Baal was not one of Bertolt Brecht's most appealing visions. The tale of a dissolute itinerant wretch whose natural talent for composing amoral ditties was mere accompaniment to his life of debauchery, it was the saga, according to David Bowie, of the original Super Punk — which is doubtless what attracted him to it, when he was offered the title role in a 1982 BBC TV play.

Bowie perform five songs during the course of the play, each of which coupled Brecht's original lyric (as translated by John Willett) to a contemporary Dominic Muldowney arrangement. Recording in the same Hansa studios in Berlin where Brecht's own future partner, Kurt Weill, once worked, Bowie and producer Tony Visconti also borrowed Weill's favorite recording set-up — a German theater band, one player per instrument, all arranged in a semi-circle. (Bowie would recreate this set-up for the video accompanying his next UK single, "Wild Is The Wind".") RCA originally intended releasing the Baal soundtrack as part of a new Bowie album — the star's continued reluctance to record anything more than dilettante side bars, however, left them with no option but to pare their plans down to a single EP, released in Britain on the Friday before the play's March 2, 1982, transmission.
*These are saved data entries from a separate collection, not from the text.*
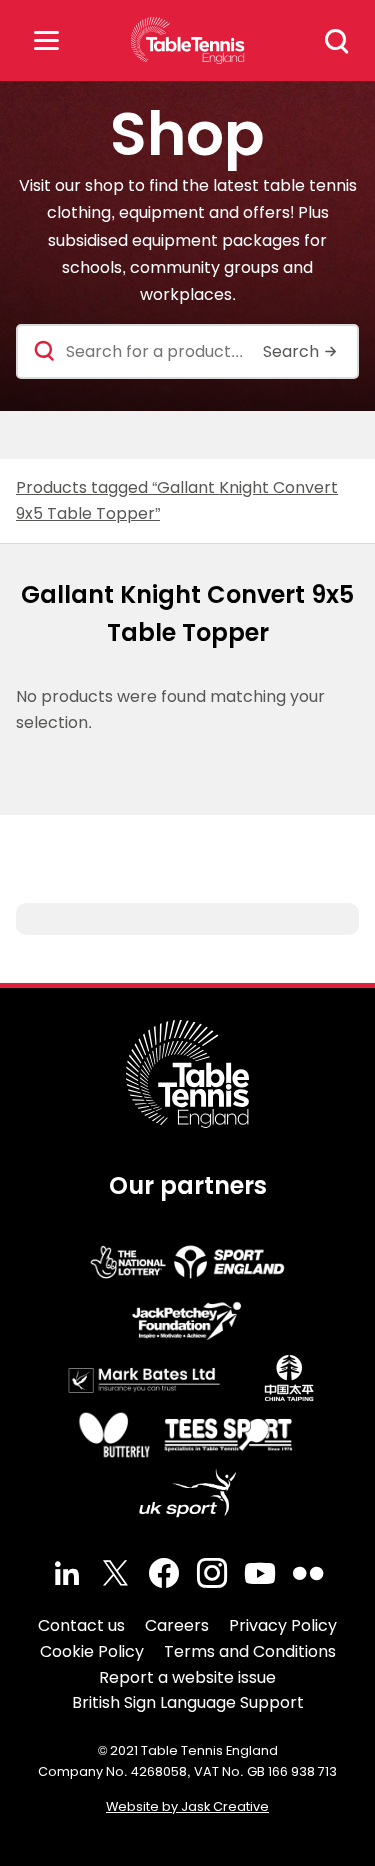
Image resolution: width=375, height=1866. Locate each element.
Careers (177, 1625)
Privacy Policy (283, 1625)
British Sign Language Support (188, 1702)
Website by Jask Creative (187, 1806)
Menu (46, 40)
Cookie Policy (92, 1651)
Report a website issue (187, 1677)
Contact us (81, 1625)
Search (337, 41)
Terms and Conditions (250, 1651)
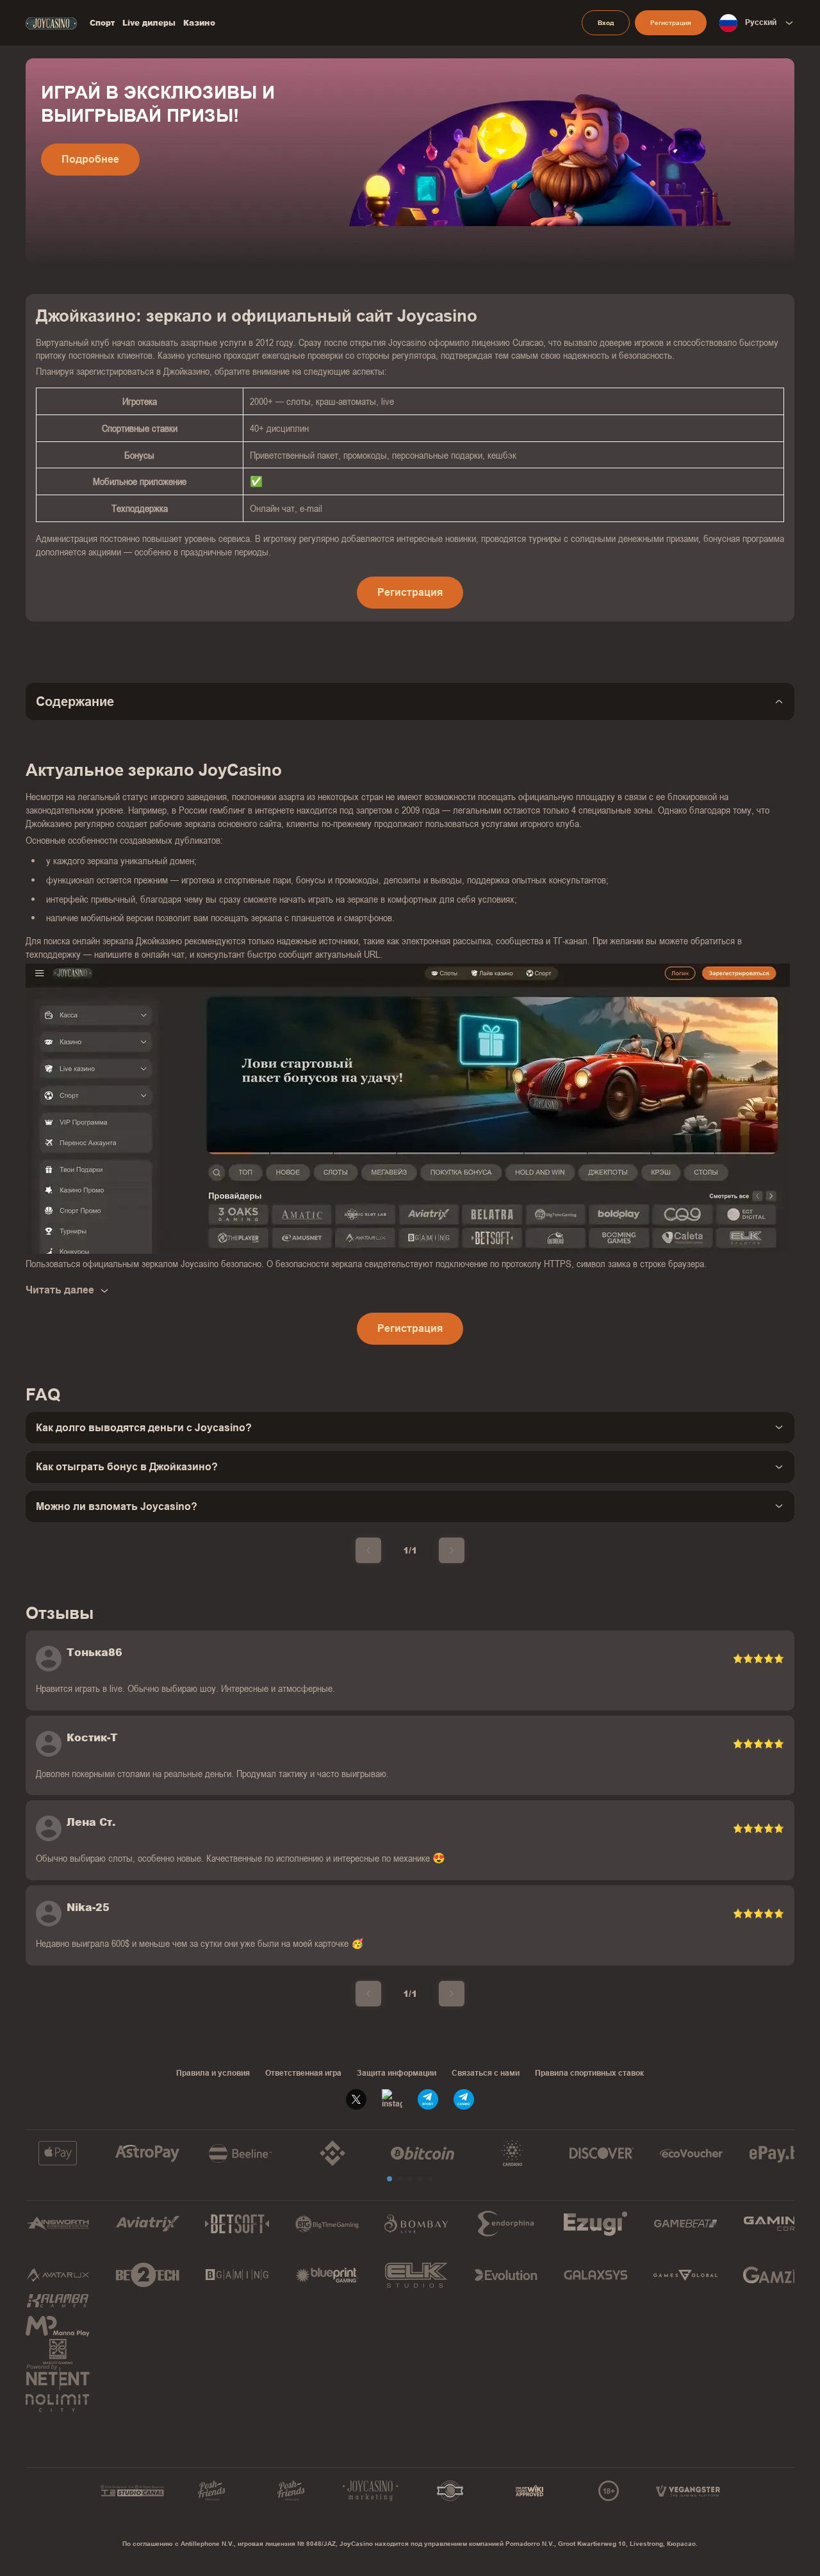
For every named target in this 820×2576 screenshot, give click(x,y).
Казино (199, 23)
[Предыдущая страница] (368, 1550)
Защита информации (396, 2073)
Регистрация (670, 22)
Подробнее (90, 159)
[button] (389, 2178)
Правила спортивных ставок (589, 2073)
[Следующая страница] (451, 1550)
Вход (606, 22)
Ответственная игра (303, 2073)
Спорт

The result was an uncompromising collection, considerably truer to Brecht than many outsiders expected, with its closest relatives within Bowie's own catalog being his occasional assaults on the Jacques Brel songbook — early live favorites "Next" and "My Death," and the 1973 b-side "Amsterdam"." But even with that comparison, one is grasping; quite frankly, Baal served up a side of Bowie that he had often claimed existed, but which even his closest friends had seldom seen.